Material provided:
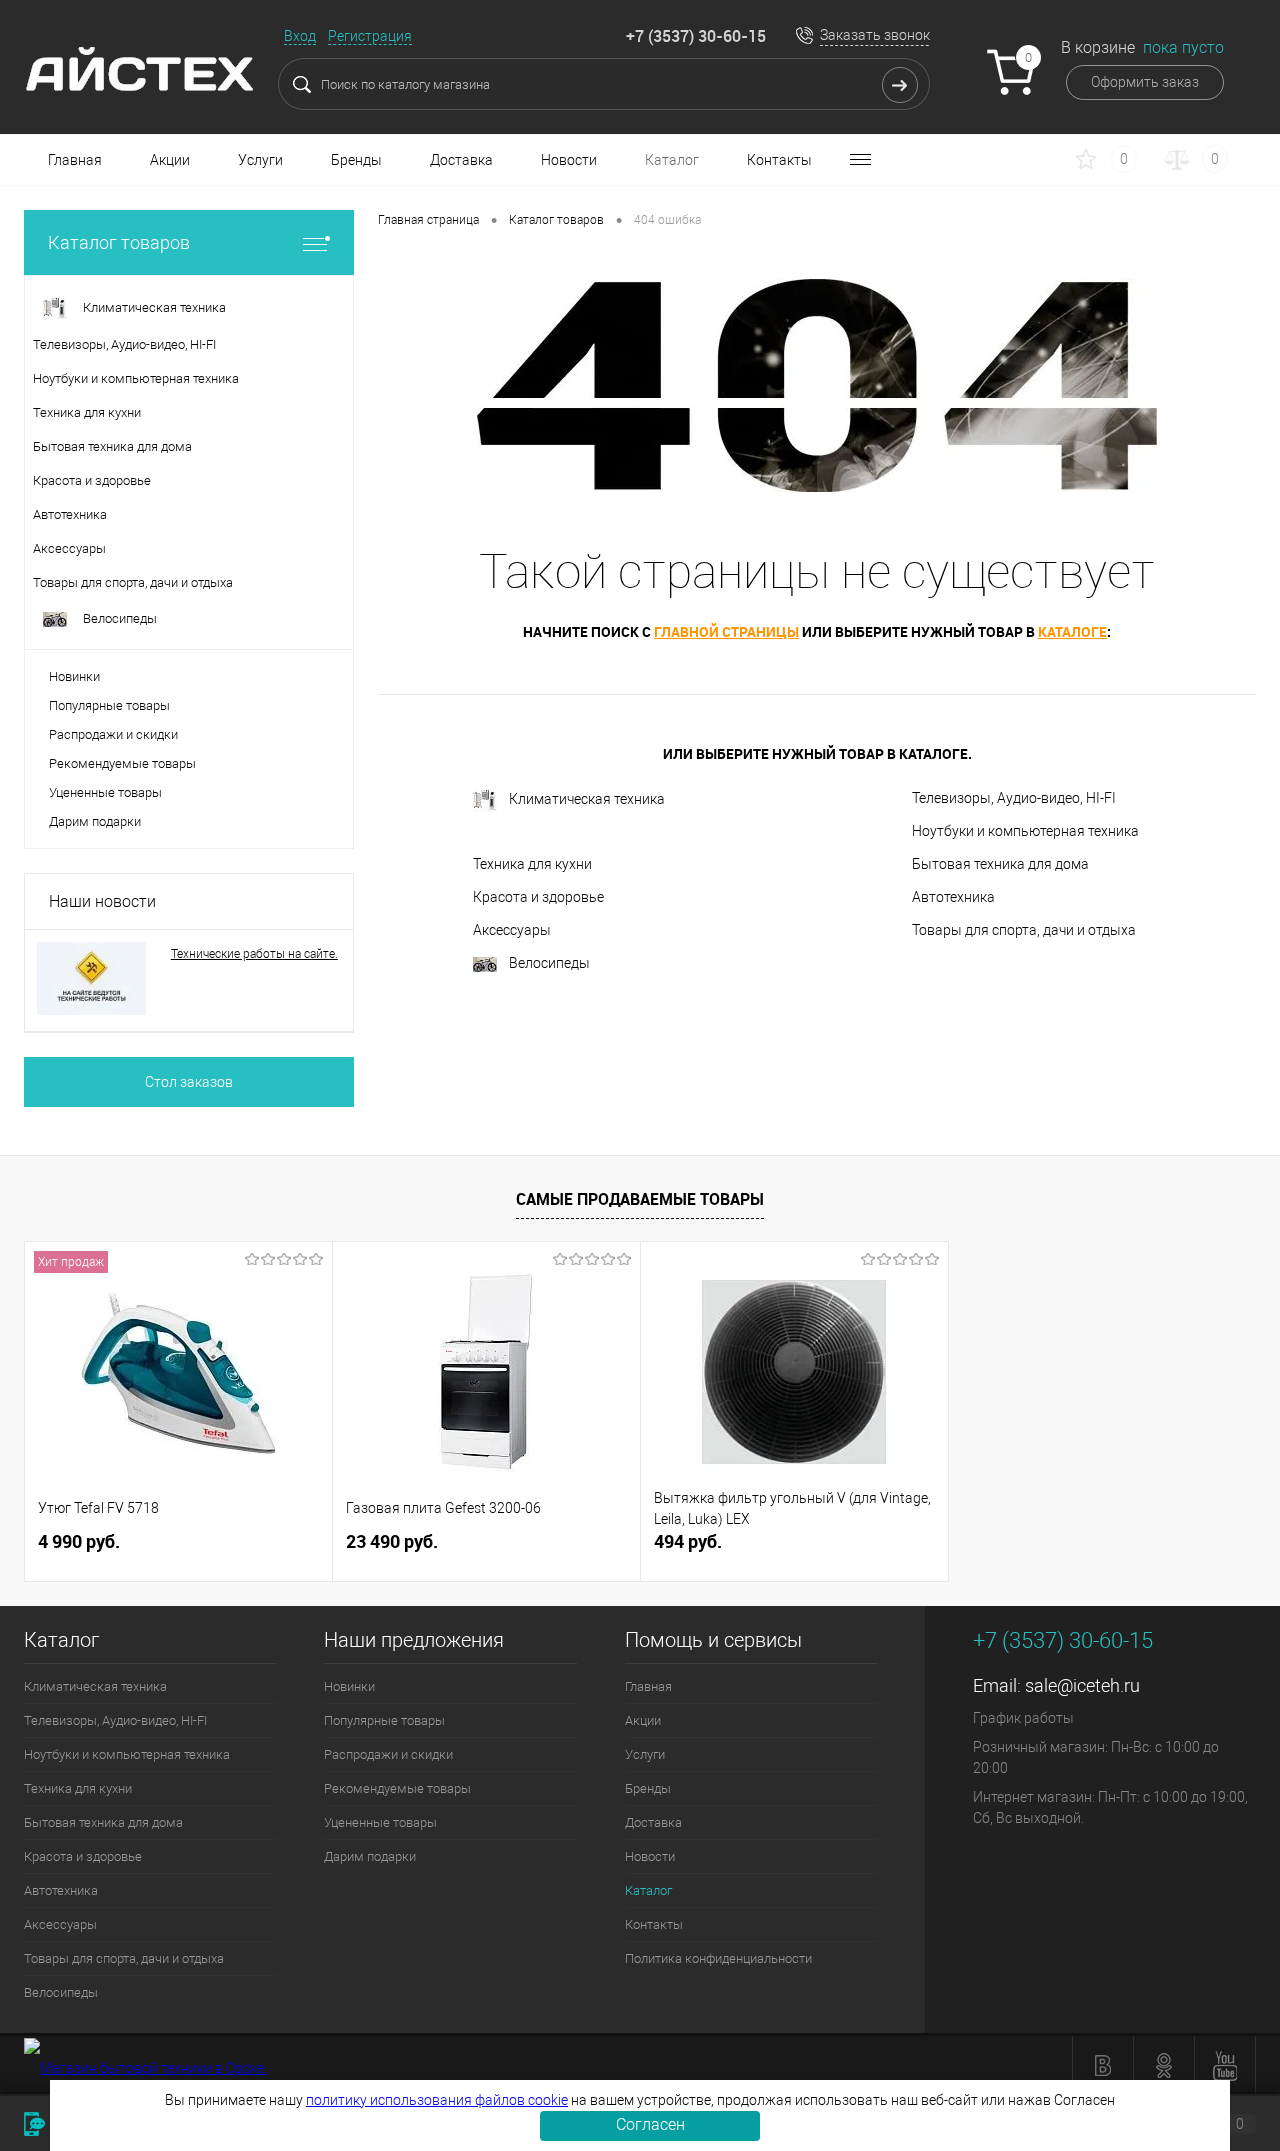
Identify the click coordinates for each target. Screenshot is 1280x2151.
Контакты (779, 160)
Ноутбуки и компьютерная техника (1025, 831)
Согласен (650, 2124)
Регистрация (370, 36)
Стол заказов (189, 1082)
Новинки (74, 676)
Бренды (356, 160)
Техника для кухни (532, 864)
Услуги (260, 160)
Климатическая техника (587, 799)
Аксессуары (512, 930)
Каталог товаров (119, 242)
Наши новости (102, 901)
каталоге (1072, 631)
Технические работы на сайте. (254, 954)
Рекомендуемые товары (122, 763)
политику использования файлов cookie (437, 2100)
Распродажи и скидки (113, 734)
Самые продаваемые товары (640, 1199)
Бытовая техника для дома (1000, 864)
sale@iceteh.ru (1082, 1685)
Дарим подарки (95, 821)
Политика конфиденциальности (718, 1958)
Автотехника (953, 897)
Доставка (461, 160)
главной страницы (726, 631)
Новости (569, 160)
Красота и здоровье (538, 897)
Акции (170, 160)
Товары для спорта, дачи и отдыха (1024, 930)
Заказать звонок (875, 35)
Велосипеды (549, 963)
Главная (75, 160)
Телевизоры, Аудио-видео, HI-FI (1014, 798)
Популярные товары (109, 705)
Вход (300, 36)
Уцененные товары (105, 792)
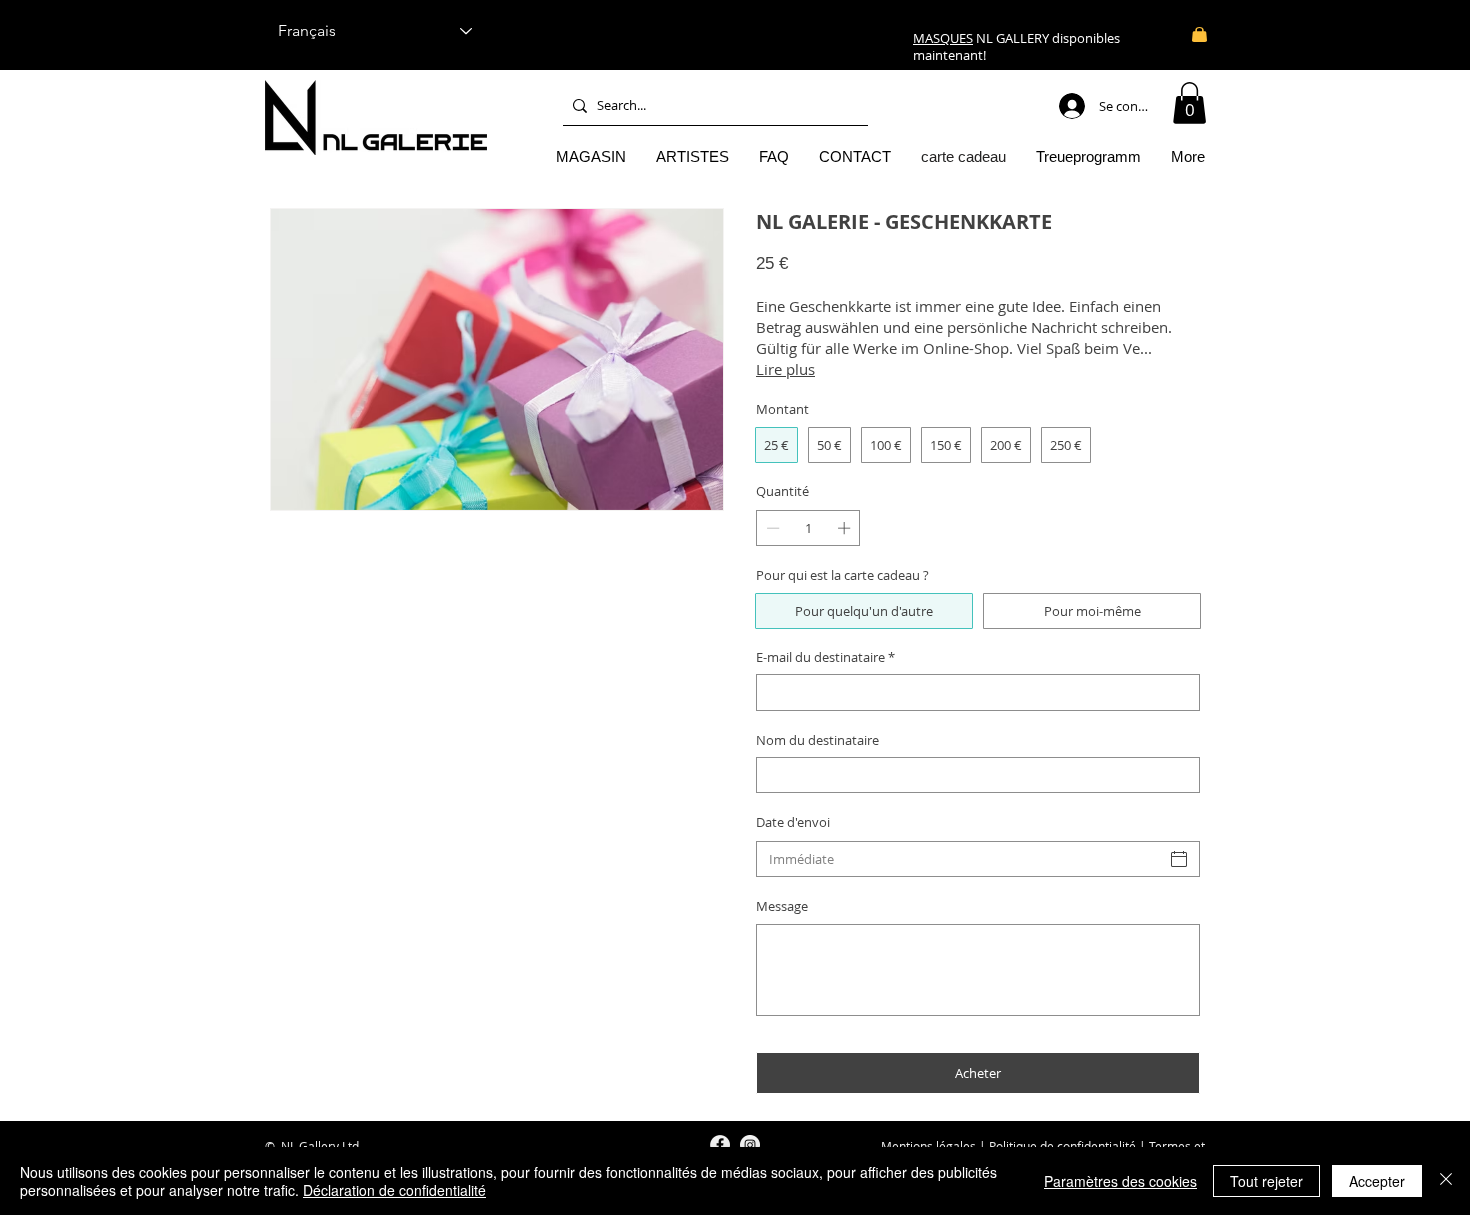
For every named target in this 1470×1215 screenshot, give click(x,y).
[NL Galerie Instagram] (750, 1145)
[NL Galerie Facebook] (720, 1145)
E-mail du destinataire (825, 657)
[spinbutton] (808, 528)
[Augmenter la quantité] (846, 528)
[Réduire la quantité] (771, 528)
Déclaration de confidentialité (394, 1190)
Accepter (1377, 1181)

Exercise details:
Return exactly the lines from the line with "Акции (170, 160)" through the last line of the data above, both included; pictures do not go in the answer.

Solution to this task:
Акции (170, 160)
Товары для спорта, дачи и отдыха (1024, 930)
Заказать звонок (875, 35)
Велосипеды (549, 963)
Главная (75, 160)
Телевизоры, Аудио-видео, HI-FI (1014, 798)
Популярные товары (109, 705)
Вход (300, 36)
Уцененные товары (105, 792)
For every named target in this 1470×1215 screenshot, give click(x,y).
[NL Galerie Instagram] (750, 1145)
[NL Galerie Facebook] (720, 1145)
E-mail du destinataire (825, 657)
[spinbutton] (808, 528)
[Augmenter la quantité] (846, 528)
[Réduire la quantité] (771, 528)
Déclaration de confidentialité (394, 1190)
Accepter (1377, 1181)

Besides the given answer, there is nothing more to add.